_Brief_
In the listing, swap "filter" for "selector" in the lines running from the one with "Viewport: 760px width, 566px" to the one with "click(x=670, y=85)", and write out only those lines with nothing else altered.

_Input material_
★ ★ ★ ★ ★
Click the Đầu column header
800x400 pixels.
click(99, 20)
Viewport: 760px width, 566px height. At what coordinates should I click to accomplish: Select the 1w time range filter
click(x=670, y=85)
★ ★ ★ ★ ★
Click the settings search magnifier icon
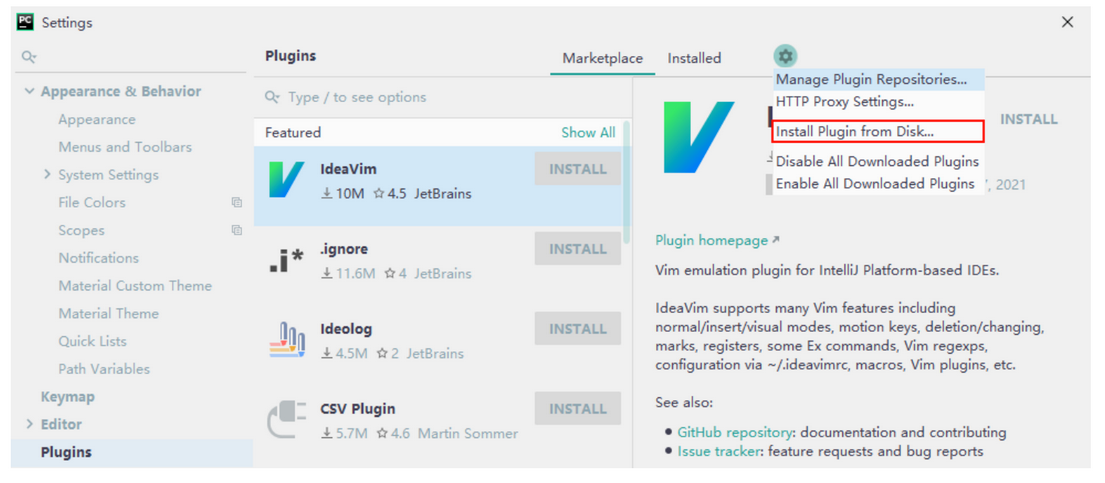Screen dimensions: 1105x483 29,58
★ ★ ★ ★ ★
_Result_
Viewport: 760px width, 566px height. At what coordinates should I click to accomplish: Select the 1w time range selector
click(x=670, y=85)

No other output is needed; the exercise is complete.